Heat-Related Illness

Children with special health care issues are often at a higher risk of heat related illness.  As parents, we are aware of our child’s reaction to excessive heat and take steps to get them to a cooler environment.

During the summer our children are in care settings different than those during the school year.  These settings include;  day or overnight camps, vacations, swimming, outdoor activities in summer heat, day trips with friends, and general exposure to the high temperatures when getting in and out of vehicles which have been out in the sun.

It is important to share your child’s sensitivity to heat with everyone who will be providing a care taking role this summer. Bright Futures offers information on heat related illness as it relates to children and  adolescents  with special health care needs.

Heat-Related Illness and Chronic Conditions and Disease

Children and adolescents with a chronic condition or disease, as well as those taking certain prescription or over-the-counter medications, are at higher risk for heat-related illness.

Those with bulimia nervosa, congenital heart disease, diabetes mellitus, gastroenteritis, obesity, or a fever may experience excessive fluid loss.

▶ [Data excerpts]:

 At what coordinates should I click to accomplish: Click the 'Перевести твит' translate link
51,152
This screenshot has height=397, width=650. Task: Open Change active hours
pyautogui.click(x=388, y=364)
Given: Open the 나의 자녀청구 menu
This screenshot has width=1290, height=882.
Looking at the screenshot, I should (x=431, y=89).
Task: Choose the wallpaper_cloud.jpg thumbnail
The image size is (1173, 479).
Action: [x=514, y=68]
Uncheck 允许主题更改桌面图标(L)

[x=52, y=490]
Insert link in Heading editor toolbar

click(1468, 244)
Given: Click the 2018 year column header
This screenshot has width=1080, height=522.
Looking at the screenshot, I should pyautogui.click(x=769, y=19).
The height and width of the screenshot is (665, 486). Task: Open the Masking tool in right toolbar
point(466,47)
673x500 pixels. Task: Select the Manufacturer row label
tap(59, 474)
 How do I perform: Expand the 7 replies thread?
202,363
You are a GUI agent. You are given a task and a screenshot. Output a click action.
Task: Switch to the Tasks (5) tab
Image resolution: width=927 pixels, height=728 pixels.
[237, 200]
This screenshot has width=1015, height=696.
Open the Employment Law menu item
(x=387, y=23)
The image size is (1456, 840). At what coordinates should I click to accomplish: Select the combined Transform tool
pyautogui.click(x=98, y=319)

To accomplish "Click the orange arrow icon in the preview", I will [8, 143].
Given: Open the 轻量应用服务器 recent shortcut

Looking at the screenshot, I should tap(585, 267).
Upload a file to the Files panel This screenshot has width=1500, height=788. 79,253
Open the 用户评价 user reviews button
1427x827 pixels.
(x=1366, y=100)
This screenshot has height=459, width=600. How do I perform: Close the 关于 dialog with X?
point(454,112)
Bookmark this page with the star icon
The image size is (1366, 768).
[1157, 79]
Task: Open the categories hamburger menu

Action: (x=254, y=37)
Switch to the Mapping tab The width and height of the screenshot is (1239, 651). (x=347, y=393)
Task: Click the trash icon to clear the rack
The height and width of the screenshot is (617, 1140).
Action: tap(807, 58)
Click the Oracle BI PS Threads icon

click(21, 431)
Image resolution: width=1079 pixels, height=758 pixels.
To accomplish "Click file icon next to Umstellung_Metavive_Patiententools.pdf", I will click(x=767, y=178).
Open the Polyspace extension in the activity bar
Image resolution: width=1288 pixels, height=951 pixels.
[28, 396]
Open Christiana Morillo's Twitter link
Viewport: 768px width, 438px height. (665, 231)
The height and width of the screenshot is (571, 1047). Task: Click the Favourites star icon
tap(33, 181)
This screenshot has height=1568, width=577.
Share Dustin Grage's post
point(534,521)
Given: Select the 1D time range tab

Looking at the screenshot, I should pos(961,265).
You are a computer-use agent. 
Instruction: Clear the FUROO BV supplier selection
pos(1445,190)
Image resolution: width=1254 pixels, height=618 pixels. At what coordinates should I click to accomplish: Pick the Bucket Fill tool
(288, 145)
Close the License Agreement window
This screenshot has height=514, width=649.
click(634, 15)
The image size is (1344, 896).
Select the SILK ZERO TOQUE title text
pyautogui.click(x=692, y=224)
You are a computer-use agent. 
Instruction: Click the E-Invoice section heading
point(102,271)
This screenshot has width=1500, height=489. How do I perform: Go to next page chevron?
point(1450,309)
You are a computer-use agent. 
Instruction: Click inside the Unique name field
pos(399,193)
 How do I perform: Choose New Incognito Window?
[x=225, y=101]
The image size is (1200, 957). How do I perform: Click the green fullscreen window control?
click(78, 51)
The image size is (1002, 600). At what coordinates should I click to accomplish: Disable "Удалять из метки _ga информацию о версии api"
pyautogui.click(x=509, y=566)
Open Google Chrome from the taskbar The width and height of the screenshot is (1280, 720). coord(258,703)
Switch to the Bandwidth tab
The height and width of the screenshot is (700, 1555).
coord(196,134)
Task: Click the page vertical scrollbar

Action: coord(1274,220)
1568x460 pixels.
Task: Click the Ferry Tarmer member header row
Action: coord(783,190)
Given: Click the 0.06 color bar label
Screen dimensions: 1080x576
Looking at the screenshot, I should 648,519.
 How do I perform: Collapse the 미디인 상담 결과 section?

▶ [Goal of the exercise]: Reproduce the complete heat-related illness text shown above, word for word.

▶ [Exercise solution]:
Heat-Related Illness

Children with special health care issues are often at a higher risk of heat related illness.  As parents, we are aware of our child’s reaction to excessive heat and take steps to get them to a cooler environment.

During the summer our children are in care settings different than those during the school year.  These settings include;  day or overnight camps, vacations, swimming, outdoor activities in summer heat, day trips with friends, and general exposure to the high temperatures when getting in and out of vehicles which have been out in the sun.

It is important to share your child’s sensitivity to heat with everyone who will be providing a care taking role this summer. Bright Futures offers information on heat related illness as it relates to children and  adolescents  with special health care needs.

Heat-Related Illness and Chronic Conditions and Disease

Children and adolescents with a chronic condition or disease, as well as those taking certain prescription or over-the-counter medications, are at higher risk for heat-related illness.

Those with bulimia nervosa, congenital heart disease, diabetes mellitus, gastroenteritis, obesity, or a fever may experience excessive fluid loss.